The author of Hebrews exhorts the readers of his letter to come to maturity by constantly practicing their powers of discernment. How do we practice our powers of discernment? How are we fed and equipped? By picking out a "church" and listening to a sermon each week? Clearly not since that was not the practice of the early church so it hardly seems to make sense that the author of the book of Hebrews would imply that. The pattern clearly seems to be that being a disciple involves on the job training, i.e. being actively involved in the work of ministry and emulating the example of others, younger men emulating and imitating the elders and older, more mature women teaching and training by their example the younger women. In other words, getting saved, getting basic training and getting out of the pew and into the mission field all around us.

The trouble in the church is not that our sermons are aimed at the goats, the problem is that the sheep are being spoon fed astroturf and never being truly equipped. It is inexcusable that in a nation with millions upon millions of professing "Christians" has such lackluster participation in the work of ministry and such theological shallowness. Something is clearly not working and a solution that boils down to "more of what is not working" is doomed to repeating the cycle.

6 comments:

Anonymous said...

As someone who frequently gives pulpit sermons...one word...ouch.

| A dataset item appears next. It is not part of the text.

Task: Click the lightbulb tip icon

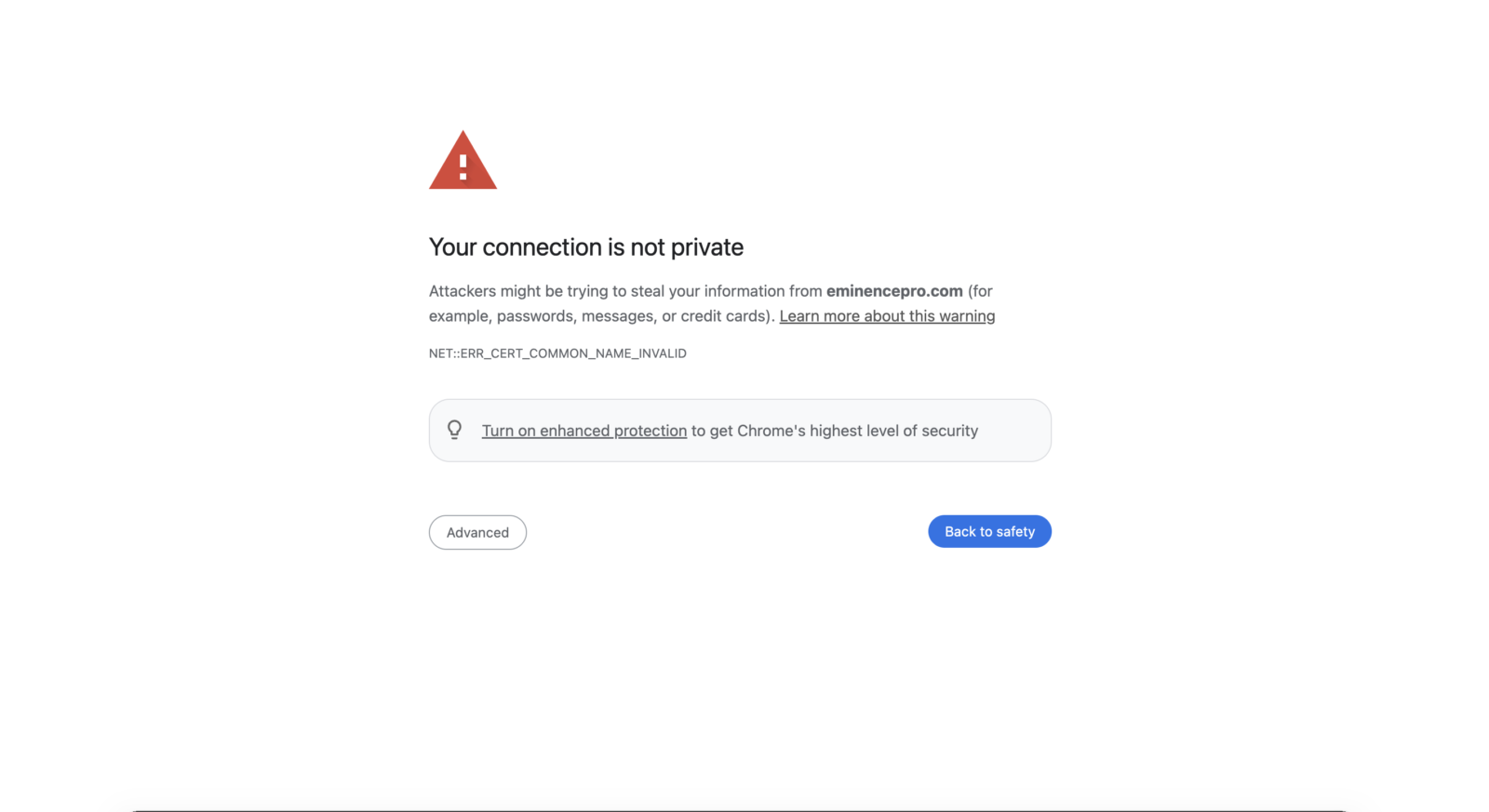Action: click(454, 430)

Gotta remember to be constantly moving people onto solid food and weaning them off milk

Arthur Sido said...

Tristaanorge, do you think that it is possible to do that? I don't think the problem is sermons that are too elementary, but the model where one guy gives a sermon and the rest listen week after week.

David B said...

He lost me at the word "pastor". As if its up to the "pastor" to make sure that people are spiritually fed.
And, yeah Arthur, when he compared a "pastor" to a bird that has to predigest food to make it palatable enough for the baby birds, whose mouth they can then vomit it into...The worthwhile "pastors" that there are would cringe at the thought, because that would mean that they had not taught those they minister to how to digest the written word of God for themselves. And the apostle Paul referred to people like that as those who need to be given milk because they cannot even begin to digest meat.
There are a lot of fat birds who need to get out of the nest and learn to feed themselves.

Arthur Sido said...

David, that is exactly right. When you start to follow the analogy it gets ugly in a hurry. Certainly elders in the church have a role in feeding but we all need to be edifying and encouraging one another as well as studying for ourselves and putting that study into practice.

Fred Shope said...

Peter "preached" at Pentecost and 3,000 "goats" became followers of Jesus. :) I do agree with you that the problem is depending on one sermon a week, whether for discipleship or evangelism. Both have to happen in the day-to-day.

drew mariage said...

Christianity isn't complicated, the problem is the only kind of sermons we have are based upon self help type teachings. The bible says in 1 thessalonians 2:13 that the word of God does the work in people, not people doing the work in people. When the gospel is preached faithfully lives get transformed.Also the purpose of the scriptures is to point us to Jesus Christ(john 5:39-40) not learning more theology, hebrew and greek etc. there is a time and a place to talk about doctrines and theology. I would go so far as to say that if your putting your theology or Doctrines or teaching/preaching styles above Jesus Christ in importance you are worshiping idols. Its Jesus job to fix people, our job is to love people. I pray you will get a fresh revelation of Gods love for you as paul said in ephesians 3:16-19. Speaking of love, most pastors never even preach on that topic because more than likely they probably don't even believe God loves them.